Edgar menggelengkan kepala, "Belum. Tapi, menghirup udara segar sepertinya baik untuk kita berdua. Sekaligus, bisa untuk bernostalgia."
"Marteen enggak nyariin?"
"Tenang saja," Edgar mengedipkan mata.
Lieve mengulas senyum, "Kalau begitu ayo kita jalan-jalan."
***
Lieve memakai kaca mata hitam gaya vintage di wajahnya. Round frame itu membingkai wajah cantiknya dengan sempurna. Ia membiarkan rambut brunette-nya terurai.
Lieve mengenakan celana pendek, t-shirt longgar, dan sepatu sneakers yang nyaman.
Setelah mengunci pintu-pintu, Edgar menghampiri istrinya yang sudah menunggu di dalam mobil.
"Memulai petualangan ala Thelma and Louise?" godanya.
Lieve tersenyum. Matanya seakan mengenang, "Tidak. Aku ingin petualangan sepasang suami istri yang bahagia."
Edgar menatap lamat-lamat mata istrinya. Beberapa memori berkelindan di benak.
Sepanjang perjalanan, mereka sibuk bernyanyi mengikuti lagu di radio. Kondisi jalan lenggang, mungkin karena hari bukan weekend. Mobil keduanya bebas melenggang.
"Seingatku dulu waktu kita ke sana, jalanan sepi juga seperti ini, 'kan?" tanya Lieve.
"Saat itu kau yang bawa mobil, aku tidak terlalu memperhatikan situasi jalan. Aku agak lupa," kenang Edgar.
"Kau mau aku lagi yang menyetir, Ed?"
Edgar menggeleng, "Biar aku saja kali ini," ucapnya.
Radio kemudian memutar lagu Memories yang dibawakan oleh Maron Five, tembang yang pas dengan apa yang mereka rasakan.
'Cause the drinks bring back all the memories (ayy)
And the memories bring back, memories bring back you
Lieve ikut bernyanyi, "Doo doo, doo doo doo doo," senandungnya, meskipun agak sumbang.
Edgar mengulas senyum dengan tingkah istrinya.
"Doo doo doo doo, doo doo doo
Memories bring back, memories bring back you ..." Lieve menunjuk Edgar.
Mereka kemudian kompak tertawa.
"Aku masih ingat dulu kita juga pernah bernyanyi bersama begini," ucap Edgar.
"Aku melakukan itu untuk mencairkan suasana. Kau ingat enggak, sih? Dulu kau begitu jutek!"

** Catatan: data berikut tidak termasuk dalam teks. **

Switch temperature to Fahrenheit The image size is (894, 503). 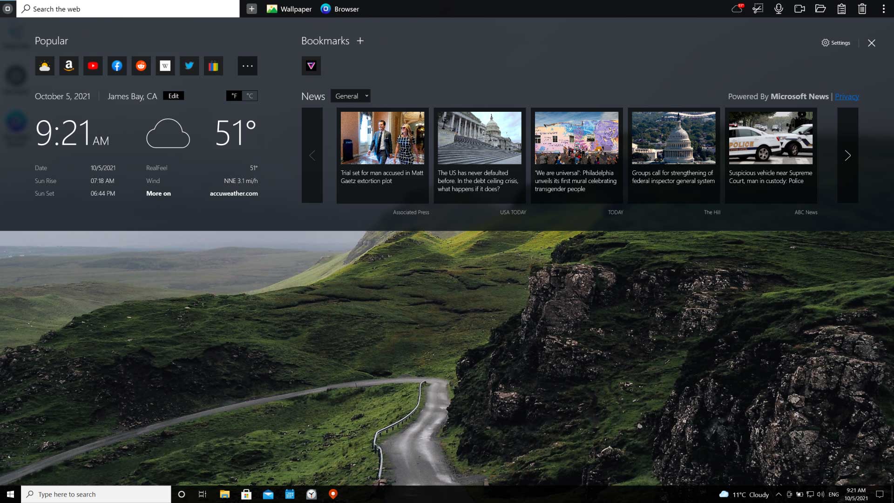click(x=234, y=96)
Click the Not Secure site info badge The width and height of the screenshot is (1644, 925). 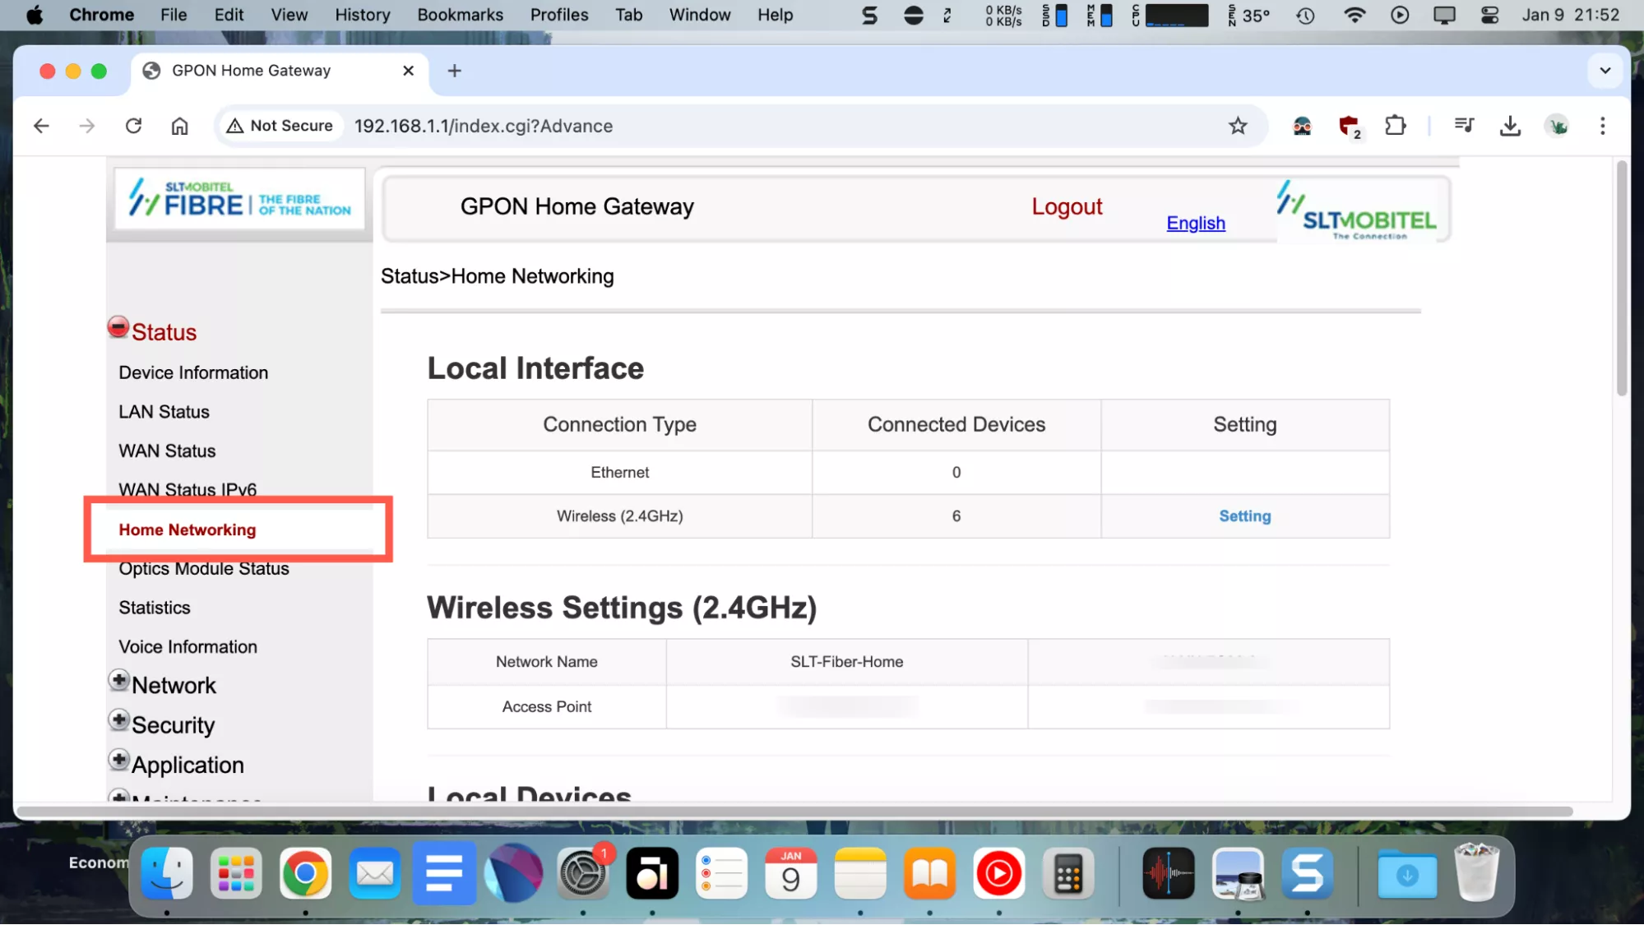click(280, 126)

Edgar terkekeh, "Dunia adalah tempat yang suram bagiku, dulu. Tapi, semenjak bertemu denganmu, semua berubah indah."
Bibir Lieve mencibir, "Gombal!"
Wanita itu kemudian kembali mengikuti Adam Levine yang sedang bernyanyi hingga lagu selesai.
***
Setelah berkendara cukup lama, pasangan itu kemudian sampai di kota Malang. Mereka berhenti di salah satu tempat makan yang khusus menjual bakso.
Kedai bakso yang berada di pinggir rel kereta api. Terdapat papan nama bertuliskan 'Bakso President' dengan latar belakang merah. Tempat ini cukup terkenal, sejarah nama yang unik karena lokasinya dulu berada di belakang Bioskop President - yang saat ini sudah tutup. Bioskop tersebut kini berganti menjadi Hotel Savana Malang.
Edgar hafal jika istrinya adalah pecinta bakso. Untuk itulah, ia memutar untuk menyempatkan Lieve mencicipi makanan kesukaannya sebelum melanjutkan perjalanan.
Mata istrinya berbinar, bingung hendak memilih menu bakso yang mana. Semuanya menggoda seleranya. Wanita itu menelan saliva hanya dengan membaca aneka variasi menu.
Edgar mengulum senyum memandangi sang istri.
"Apa, ya? Bakso urat, tulang muda, bakso telur, aduh ... bingung," Lieve menelan ludah.
"Pesan saja semua," sahut Edgar.
"Kalau enggak habis gimana? 'Kan mubazir."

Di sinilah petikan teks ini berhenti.